Why it should scare you if the roofing company does not have insurance
Here’s where it gets really scary: if the “contractor” you hired isn’t properly insured, in the eyes of the law, you now become the “general contractor” who is employing an individual to do the work.
That means that YOU bear the responsibility for anything that happens, and your standard homeowners insurance or landlord liability insurance isn’t going to cover it for you. Most policies will void any damage caused by the “knowing use of illegal or unlicensed contractors.”
So lets say for example, that the contractor goes up on the roof and falls off the ladder and injures themselves. They file a claim with their insurance company, their insurance company pays them for medical treatment...and then that insurance company goes after you.

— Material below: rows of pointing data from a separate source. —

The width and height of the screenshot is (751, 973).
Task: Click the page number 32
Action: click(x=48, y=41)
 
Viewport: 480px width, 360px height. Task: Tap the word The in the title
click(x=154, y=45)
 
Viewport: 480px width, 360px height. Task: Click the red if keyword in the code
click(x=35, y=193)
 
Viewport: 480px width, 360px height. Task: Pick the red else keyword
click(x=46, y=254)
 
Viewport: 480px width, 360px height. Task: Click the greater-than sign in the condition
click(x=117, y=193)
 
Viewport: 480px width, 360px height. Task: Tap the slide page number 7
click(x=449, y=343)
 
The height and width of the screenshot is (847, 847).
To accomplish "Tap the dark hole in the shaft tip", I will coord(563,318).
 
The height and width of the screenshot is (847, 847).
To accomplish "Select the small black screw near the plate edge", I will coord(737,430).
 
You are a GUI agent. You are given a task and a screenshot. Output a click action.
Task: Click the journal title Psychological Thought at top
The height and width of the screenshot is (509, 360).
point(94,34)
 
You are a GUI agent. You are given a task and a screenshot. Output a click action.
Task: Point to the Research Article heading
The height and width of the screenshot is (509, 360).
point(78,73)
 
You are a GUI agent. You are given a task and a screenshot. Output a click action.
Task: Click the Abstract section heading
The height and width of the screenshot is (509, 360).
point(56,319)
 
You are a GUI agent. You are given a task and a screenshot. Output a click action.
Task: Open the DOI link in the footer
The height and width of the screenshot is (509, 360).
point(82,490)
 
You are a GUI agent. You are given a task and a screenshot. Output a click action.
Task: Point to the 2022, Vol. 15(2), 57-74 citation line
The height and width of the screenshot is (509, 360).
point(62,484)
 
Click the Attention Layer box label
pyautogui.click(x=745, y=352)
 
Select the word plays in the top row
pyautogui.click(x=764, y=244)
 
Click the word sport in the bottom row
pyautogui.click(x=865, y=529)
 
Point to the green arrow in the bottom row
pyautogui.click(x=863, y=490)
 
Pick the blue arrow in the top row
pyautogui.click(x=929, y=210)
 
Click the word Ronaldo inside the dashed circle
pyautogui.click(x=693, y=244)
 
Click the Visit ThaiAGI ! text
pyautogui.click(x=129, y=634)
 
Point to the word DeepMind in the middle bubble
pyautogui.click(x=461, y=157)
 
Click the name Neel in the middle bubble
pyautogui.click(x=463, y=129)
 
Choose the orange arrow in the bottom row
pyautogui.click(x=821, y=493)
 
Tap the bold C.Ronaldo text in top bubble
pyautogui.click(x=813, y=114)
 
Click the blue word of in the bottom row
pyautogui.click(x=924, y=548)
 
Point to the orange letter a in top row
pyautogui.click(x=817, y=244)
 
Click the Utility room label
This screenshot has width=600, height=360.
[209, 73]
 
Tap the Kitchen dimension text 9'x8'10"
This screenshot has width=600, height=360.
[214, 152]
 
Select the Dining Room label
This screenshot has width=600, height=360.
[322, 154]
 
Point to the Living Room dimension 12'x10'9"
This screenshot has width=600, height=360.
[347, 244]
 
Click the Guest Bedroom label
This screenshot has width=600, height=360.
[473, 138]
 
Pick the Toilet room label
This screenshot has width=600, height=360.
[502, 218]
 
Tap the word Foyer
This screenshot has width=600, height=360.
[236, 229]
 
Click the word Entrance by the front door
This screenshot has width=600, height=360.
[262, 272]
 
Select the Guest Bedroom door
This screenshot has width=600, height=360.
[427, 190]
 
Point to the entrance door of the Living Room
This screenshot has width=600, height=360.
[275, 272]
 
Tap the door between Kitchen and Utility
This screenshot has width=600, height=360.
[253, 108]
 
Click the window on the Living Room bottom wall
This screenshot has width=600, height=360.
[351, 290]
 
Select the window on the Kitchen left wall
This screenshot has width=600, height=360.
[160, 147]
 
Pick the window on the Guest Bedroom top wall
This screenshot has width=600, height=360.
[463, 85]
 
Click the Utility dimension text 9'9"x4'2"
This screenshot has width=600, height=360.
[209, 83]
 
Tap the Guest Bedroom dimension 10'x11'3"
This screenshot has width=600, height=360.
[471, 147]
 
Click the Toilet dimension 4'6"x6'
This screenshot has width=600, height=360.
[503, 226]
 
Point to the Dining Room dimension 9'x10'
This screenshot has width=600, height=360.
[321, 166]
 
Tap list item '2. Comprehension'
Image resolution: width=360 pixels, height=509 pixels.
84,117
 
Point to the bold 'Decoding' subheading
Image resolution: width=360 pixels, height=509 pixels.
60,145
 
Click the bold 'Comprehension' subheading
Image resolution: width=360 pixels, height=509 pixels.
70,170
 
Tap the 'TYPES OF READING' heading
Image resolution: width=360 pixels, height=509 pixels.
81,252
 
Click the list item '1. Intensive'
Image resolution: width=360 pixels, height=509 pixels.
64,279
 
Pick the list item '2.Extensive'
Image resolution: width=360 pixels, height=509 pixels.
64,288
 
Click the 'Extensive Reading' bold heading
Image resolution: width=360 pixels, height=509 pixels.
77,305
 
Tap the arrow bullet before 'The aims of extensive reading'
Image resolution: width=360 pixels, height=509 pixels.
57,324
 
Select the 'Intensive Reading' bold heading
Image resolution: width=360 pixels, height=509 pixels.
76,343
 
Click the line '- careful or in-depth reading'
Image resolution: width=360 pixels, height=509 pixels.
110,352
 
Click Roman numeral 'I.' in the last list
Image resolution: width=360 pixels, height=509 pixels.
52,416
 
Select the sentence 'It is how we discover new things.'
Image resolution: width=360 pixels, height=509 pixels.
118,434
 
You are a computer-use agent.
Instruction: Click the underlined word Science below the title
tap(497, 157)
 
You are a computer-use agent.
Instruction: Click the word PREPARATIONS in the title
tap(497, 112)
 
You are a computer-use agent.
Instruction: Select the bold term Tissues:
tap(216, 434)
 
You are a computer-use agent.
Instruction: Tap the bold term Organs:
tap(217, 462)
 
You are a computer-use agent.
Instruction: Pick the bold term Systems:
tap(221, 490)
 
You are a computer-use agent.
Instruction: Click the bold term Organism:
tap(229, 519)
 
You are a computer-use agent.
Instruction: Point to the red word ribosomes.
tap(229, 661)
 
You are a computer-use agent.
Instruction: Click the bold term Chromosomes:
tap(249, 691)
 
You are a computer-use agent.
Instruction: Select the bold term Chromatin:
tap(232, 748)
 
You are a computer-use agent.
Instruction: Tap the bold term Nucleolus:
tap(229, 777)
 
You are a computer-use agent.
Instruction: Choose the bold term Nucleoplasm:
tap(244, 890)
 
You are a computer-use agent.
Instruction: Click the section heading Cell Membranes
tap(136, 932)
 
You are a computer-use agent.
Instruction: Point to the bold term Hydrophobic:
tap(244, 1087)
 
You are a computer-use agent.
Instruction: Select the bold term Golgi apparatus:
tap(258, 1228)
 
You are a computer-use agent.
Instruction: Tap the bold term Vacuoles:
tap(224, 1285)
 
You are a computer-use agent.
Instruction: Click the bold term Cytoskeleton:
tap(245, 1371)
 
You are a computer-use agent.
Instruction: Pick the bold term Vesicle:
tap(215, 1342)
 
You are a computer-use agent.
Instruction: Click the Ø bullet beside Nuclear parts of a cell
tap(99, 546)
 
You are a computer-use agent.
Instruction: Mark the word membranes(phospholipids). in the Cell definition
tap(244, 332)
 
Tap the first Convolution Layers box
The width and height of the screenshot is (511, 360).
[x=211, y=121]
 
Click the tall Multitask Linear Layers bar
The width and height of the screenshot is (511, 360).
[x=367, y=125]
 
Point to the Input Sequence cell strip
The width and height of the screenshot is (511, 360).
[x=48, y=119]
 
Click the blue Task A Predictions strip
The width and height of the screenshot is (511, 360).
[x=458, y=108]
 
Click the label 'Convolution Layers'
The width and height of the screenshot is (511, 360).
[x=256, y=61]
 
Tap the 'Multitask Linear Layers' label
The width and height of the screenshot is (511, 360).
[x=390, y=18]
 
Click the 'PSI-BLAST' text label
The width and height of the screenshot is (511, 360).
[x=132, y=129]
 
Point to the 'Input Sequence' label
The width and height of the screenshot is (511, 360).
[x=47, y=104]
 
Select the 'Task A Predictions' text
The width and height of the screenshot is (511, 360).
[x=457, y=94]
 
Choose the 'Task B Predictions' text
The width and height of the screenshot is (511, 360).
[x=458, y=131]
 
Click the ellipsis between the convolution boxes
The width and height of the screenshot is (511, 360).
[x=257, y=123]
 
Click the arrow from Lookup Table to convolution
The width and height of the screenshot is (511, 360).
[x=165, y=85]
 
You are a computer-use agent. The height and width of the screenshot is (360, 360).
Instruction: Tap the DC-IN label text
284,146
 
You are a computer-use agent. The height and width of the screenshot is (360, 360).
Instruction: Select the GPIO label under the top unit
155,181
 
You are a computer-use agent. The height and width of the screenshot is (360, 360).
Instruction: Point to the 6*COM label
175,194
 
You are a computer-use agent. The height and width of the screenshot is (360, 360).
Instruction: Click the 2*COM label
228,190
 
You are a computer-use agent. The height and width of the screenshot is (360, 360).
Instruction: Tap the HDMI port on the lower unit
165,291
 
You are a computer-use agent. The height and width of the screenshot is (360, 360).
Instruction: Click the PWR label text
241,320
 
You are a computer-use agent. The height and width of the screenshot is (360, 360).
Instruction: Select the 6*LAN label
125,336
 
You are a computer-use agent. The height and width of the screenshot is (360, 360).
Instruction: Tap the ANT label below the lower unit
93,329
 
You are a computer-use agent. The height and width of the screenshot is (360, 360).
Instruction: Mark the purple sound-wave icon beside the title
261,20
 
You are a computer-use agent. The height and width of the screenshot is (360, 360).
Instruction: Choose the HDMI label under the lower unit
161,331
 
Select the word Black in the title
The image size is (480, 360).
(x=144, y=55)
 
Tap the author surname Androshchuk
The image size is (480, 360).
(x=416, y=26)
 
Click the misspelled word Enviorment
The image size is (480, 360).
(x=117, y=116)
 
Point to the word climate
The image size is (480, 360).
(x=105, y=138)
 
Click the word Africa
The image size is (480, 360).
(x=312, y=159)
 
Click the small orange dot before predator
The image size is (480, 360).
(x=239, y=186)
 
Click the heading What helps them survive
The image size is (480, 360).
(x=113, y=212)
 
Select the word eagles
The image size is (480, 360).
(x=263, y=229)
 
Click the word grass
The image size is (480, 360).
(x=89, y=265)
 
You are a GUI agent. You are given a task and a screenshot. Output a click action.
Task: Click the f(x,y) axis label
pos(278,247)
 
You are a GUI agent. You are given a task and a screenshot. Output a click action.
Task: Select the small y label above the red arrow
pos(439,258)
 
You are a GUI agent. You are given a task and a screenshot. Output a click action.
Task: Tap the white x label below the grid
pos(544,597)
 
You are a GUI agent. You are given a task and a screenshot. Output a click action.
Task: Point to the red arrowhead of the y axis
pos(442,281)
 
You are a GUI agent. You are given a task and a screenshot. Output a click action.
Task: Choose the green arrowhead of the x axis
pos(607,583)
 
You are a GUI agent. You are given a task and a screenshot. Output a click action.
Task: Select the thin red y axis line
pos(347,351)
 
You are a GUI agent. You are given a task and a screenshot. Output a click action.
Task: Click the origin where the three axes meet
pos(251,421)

Let’s look at the California case, Mendoza v. Brodeur - one neighbor goes to their other neighbor and hired him to do some work for them. The homeowner thought that their neighbor was an independent contractor, carrying their own insurance. However, when that “independent contractor” got hurt, and filed the claim, the courts rejected the fact that the homeowner claimed they thought the contractor was insured, established that the homeowner was now the direct employer and therefore was required to have workers compensation to cover any injuries that may or may not happen. Because the homeowner, for obvious reasons, did not have workers compensation, the homeowner had to cover all the costs personally.